Nightwoods - Charles Frazier [42]
Lit gestured Stubblefield down into a chair across the empty desktop and listened blank-faced to the detailed story.
—Exactly where is this cabin? Lit said when Stubblefield finished.
Stubblefield gave all the numbers of the roads and the turnings, including his best estimations of distances from major landmarks and intersections.
—We’ve been knowing about that situation for some time, Lit said, nodding. But there’s not much we can do until there’s an actual crime.
—Somebody needs to do something to help her.
—I believe it would be helpful, Lit said, if you would go check on that girl. As a private citizen, you’re not as restrained as I am. Hands tied behind my back, if you understand me.

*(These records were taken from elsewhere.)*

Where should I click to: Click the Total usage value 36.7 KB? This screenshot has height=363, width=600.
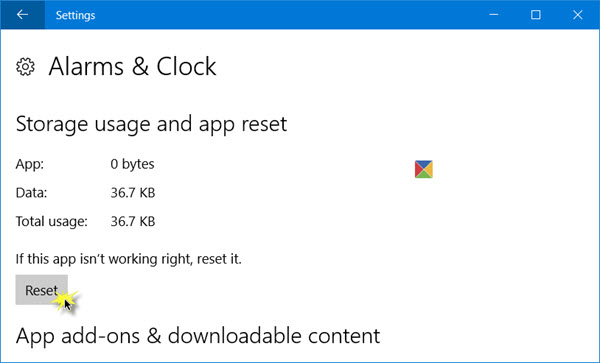(x=133, y=221)
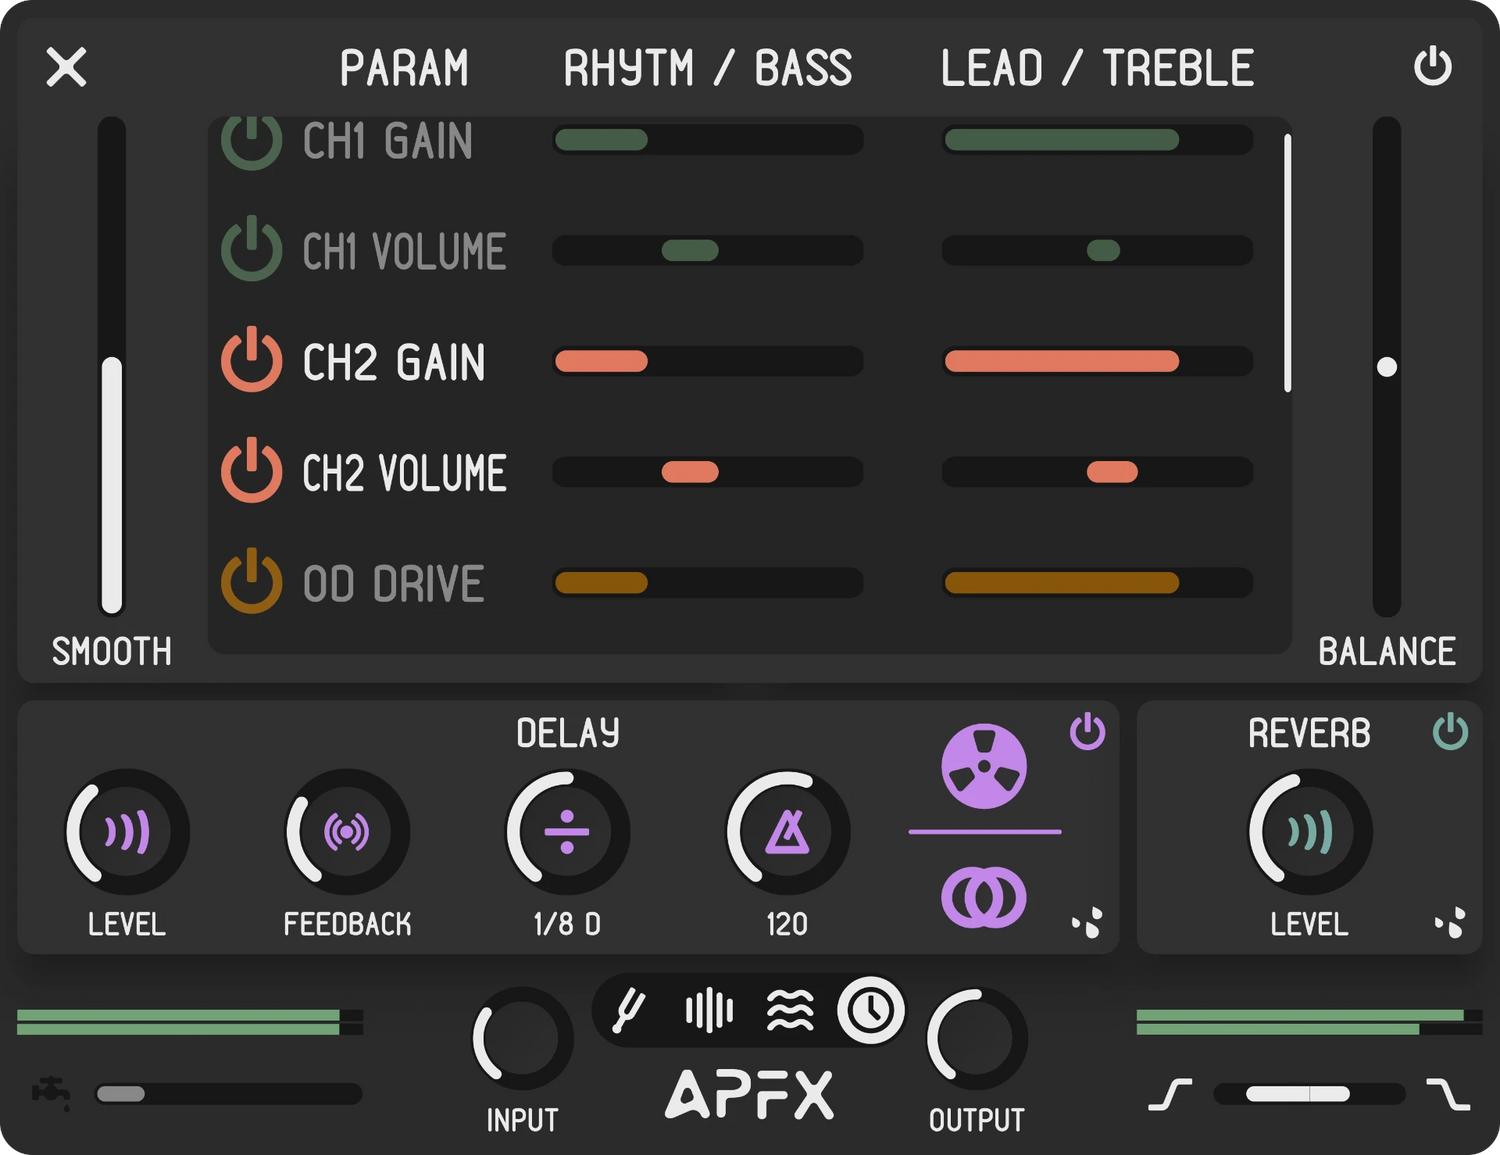Click the BALANCE slider handle
This screenshot has width=1500, height=1155.
(1386, 367)
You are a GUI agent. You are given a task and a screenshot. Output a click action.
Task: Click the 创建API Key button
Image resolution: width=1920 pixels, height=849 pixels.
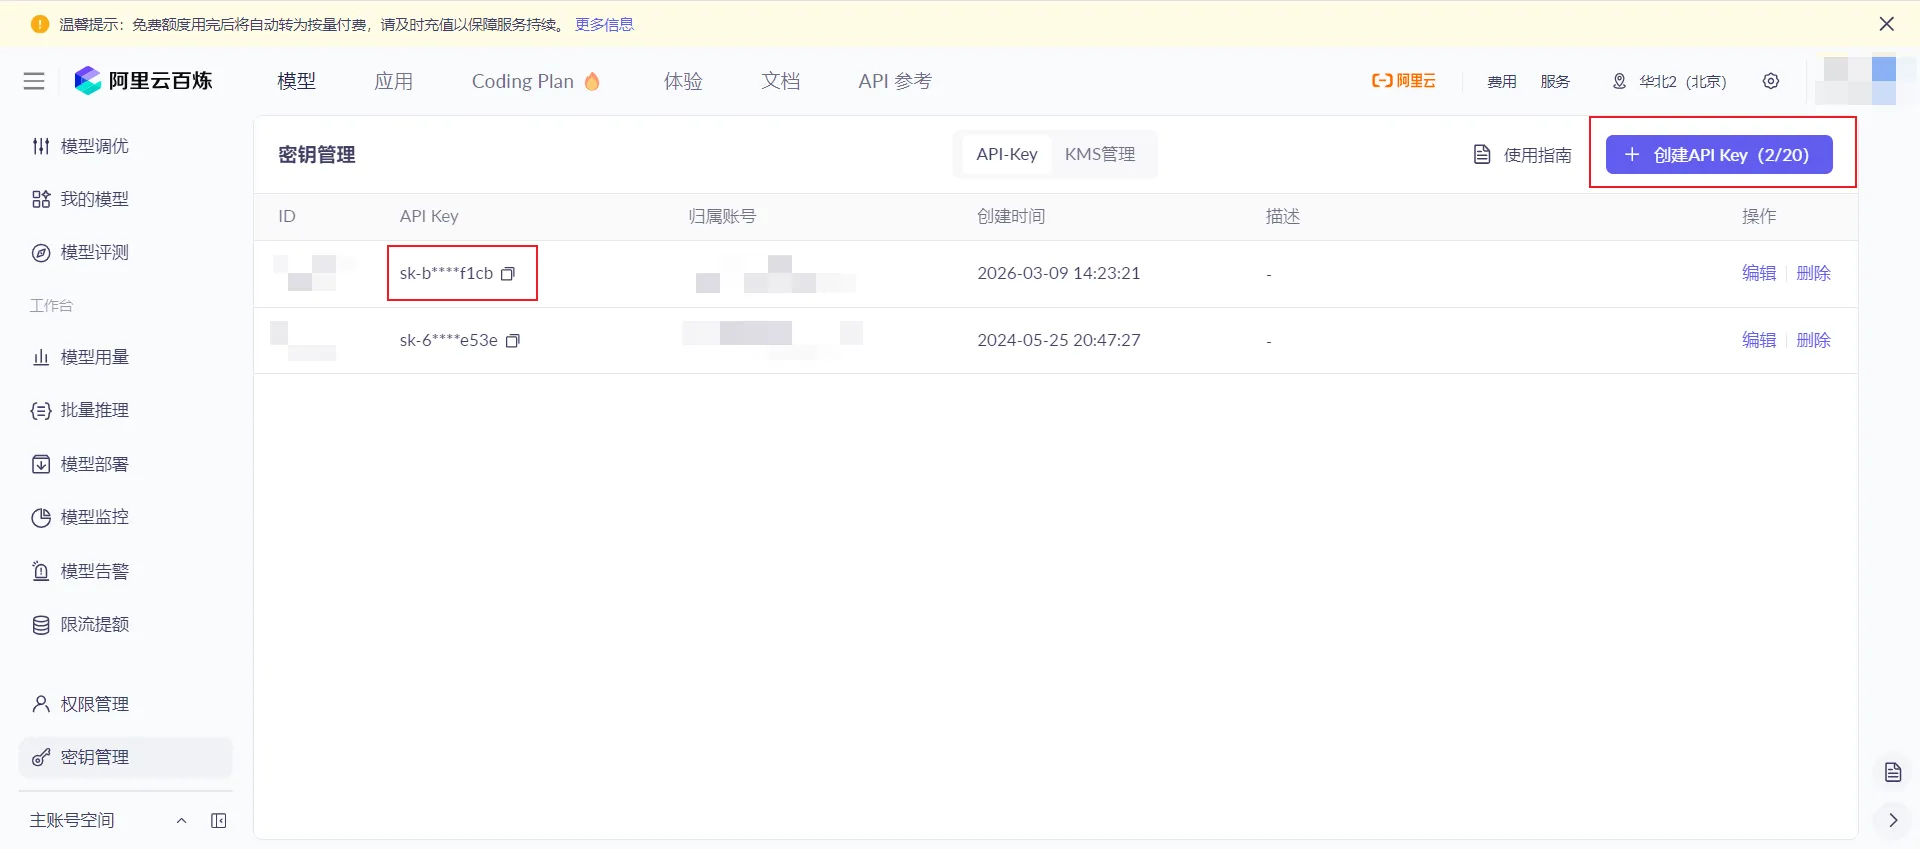[1719, 155]
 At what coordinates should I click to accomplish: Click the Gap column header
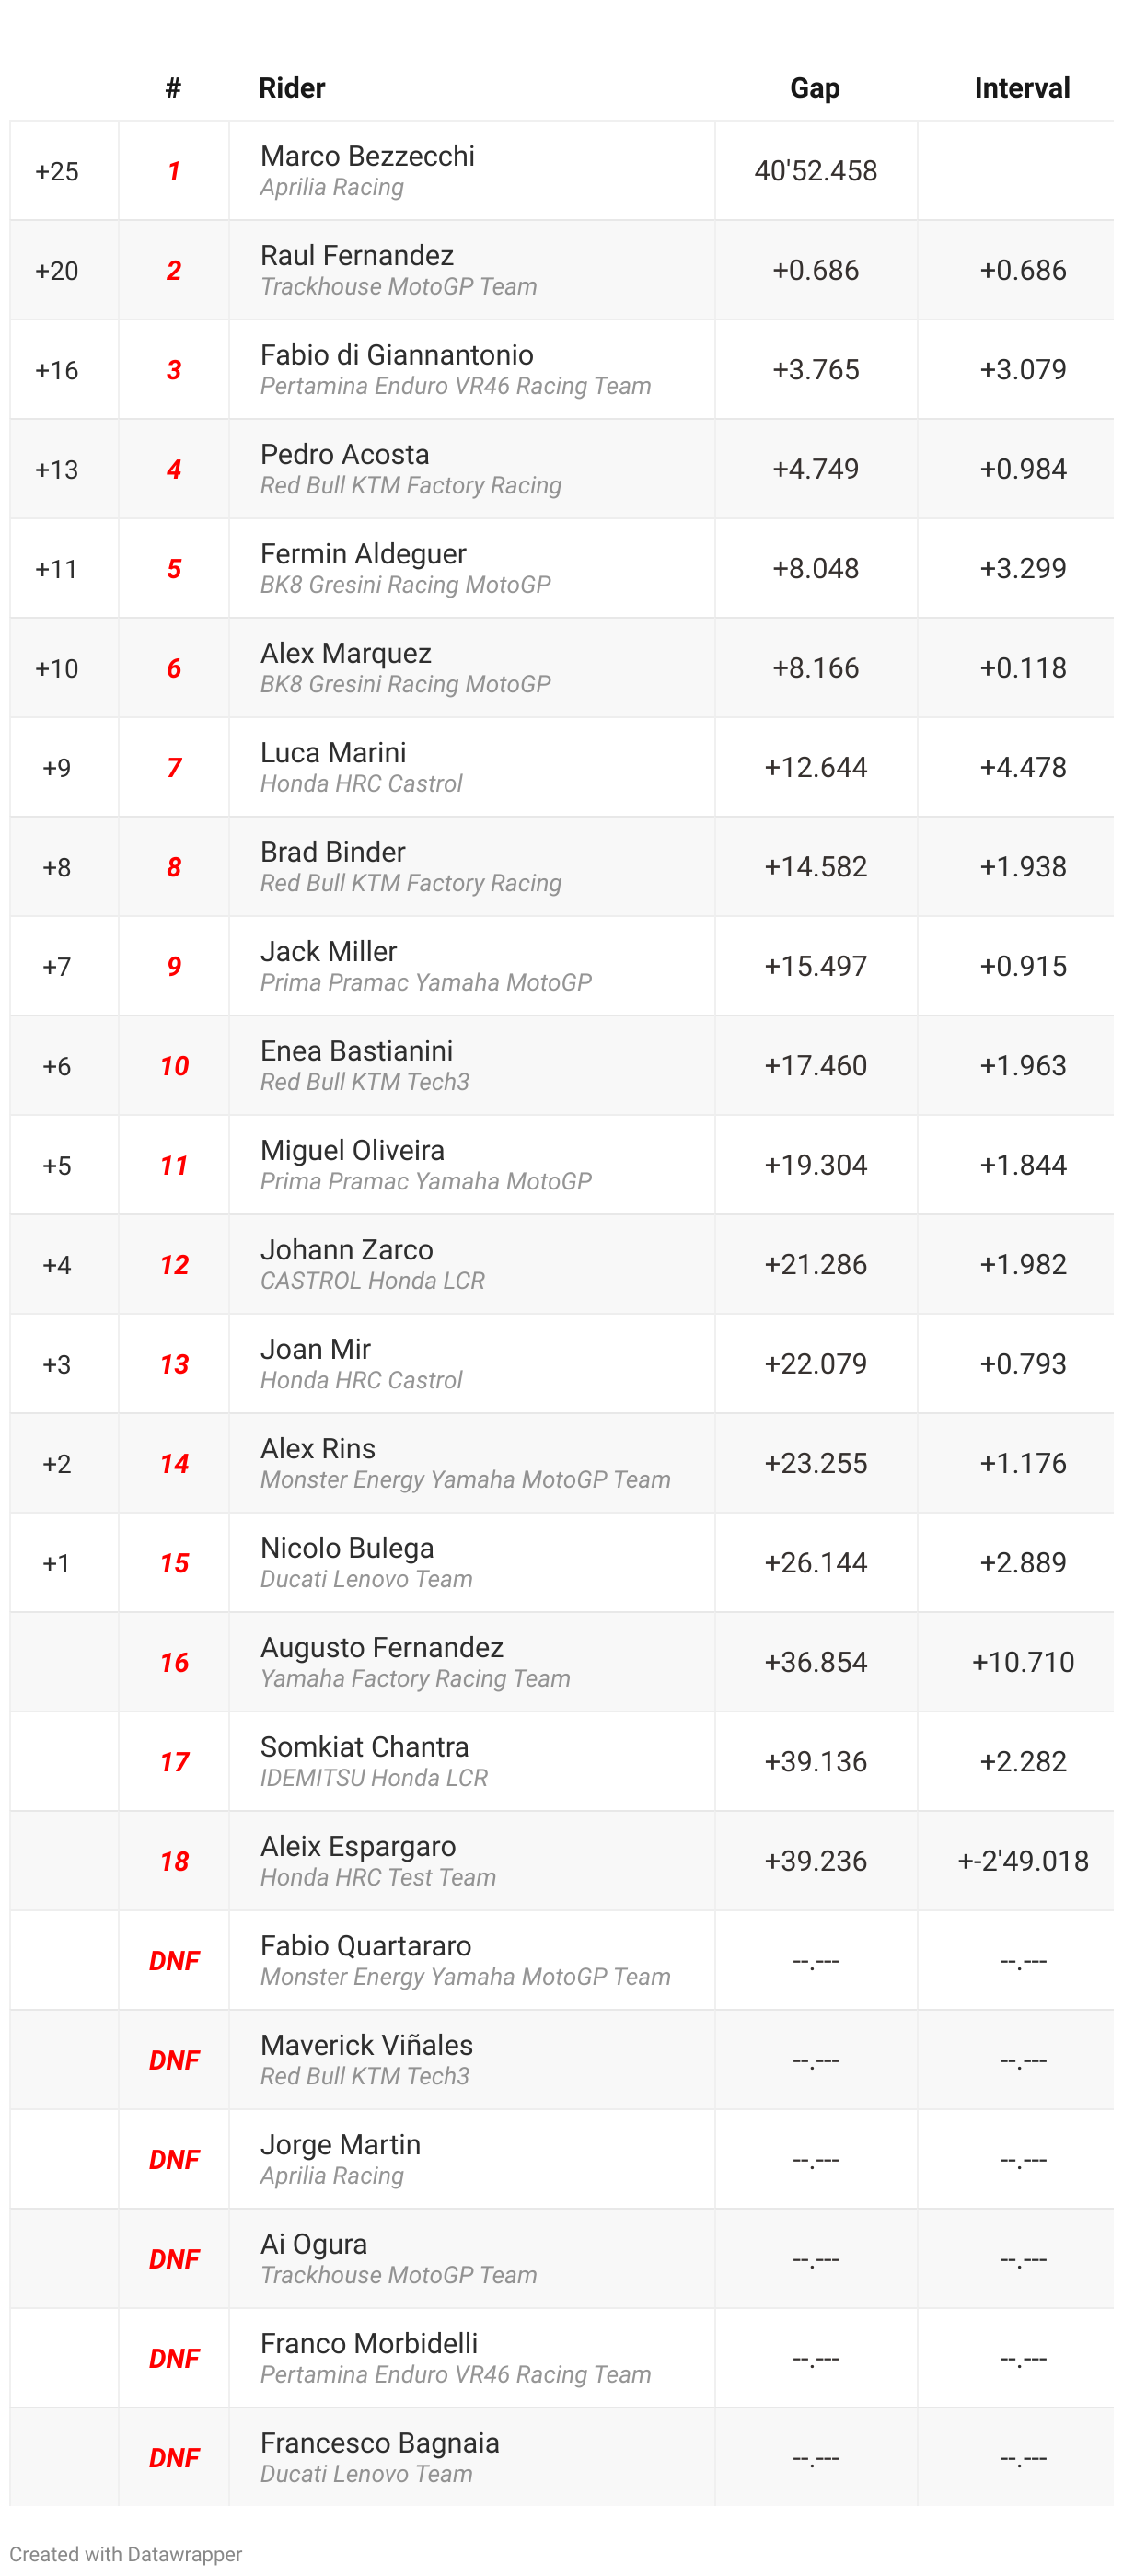814,88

—Yes, I do, Stubblefield said.
—Report back, Lit said.
Stubblefield drove directly to the cabin. Pulled two wheels onto the grassy shoulder. The afternoon sun broke rips in the cloud cover and cast a yellow glare on the glass, obscuring the desolate girl. Stubblefield walked onto the porch and knocked at the door. Nothing from inside, not a rustle. He circled through the high grass to her window, set in checked logs. He cupped his hands around his temples to shed the glare. His nose mashed its print against the glass.
What stared back at him was a dummy, the unclothed top half of a mannequin. Its frazzled dark nylon hair blown out on one side, like a hard-used brunette Barbie. One arm was broken off at the shoulder. The other lacked a concluding hand but was cocked back as if in the act of throwing something through the window directly at Stubblefield’s head. Yet what beautiful smooth nippleless breasts. And blue eyes painted impossibly wide with thick lashes like a Venus flytrap.
Stubblefield drove back to the sheriff’s office. Lit was waiting at his desk. He sat pitched on his chair’s hind legs with his hands behind his head against the wall. Expressionless except for a quiver of tension around his pressed lips.
—Appalachian humor? Stubblefield said.
—Welcome back to the Lake, Lit said.
CHAPTER 11
THEY SAT WET-BOTTOMED on a big flat rock at the edge of the creek, swapping a mossy crawfish back and forth. Dolores let it clamp its pincher onto her lobe like an earbob, then pulled it off, her eyes watering from the pain. She passed it to Frank, who let it grip his lower lip with both claws until he yipped like a beagle. Then into the creek again to flee backward, tail-kicking. Frank lay prone, put his whole face in the creek and opened his eyes to a green-tinged world, mica-flecked sand and gravel. He breathed out, and silver bubbles rose toward the surface, tickling up his face and into his hairline.
Sprawled in the grass of the creek bank, faces to the sun, they communicated in their manner with each other, trying to remember Lily. The color of her hair, her eyes. Chilly mornings when they ran in and climbed shivering into bed with her. How warm she was. She smelled like wet grass, fallen leaves. The memory remained vague, just her presence and her absence. A ghost that doesn’t wish you harm but can’t do you any good either. A beautiful white haze. They held memories in their heads like boxes. Some they were happy to open whenever they wanted, and some stayed closed and dark.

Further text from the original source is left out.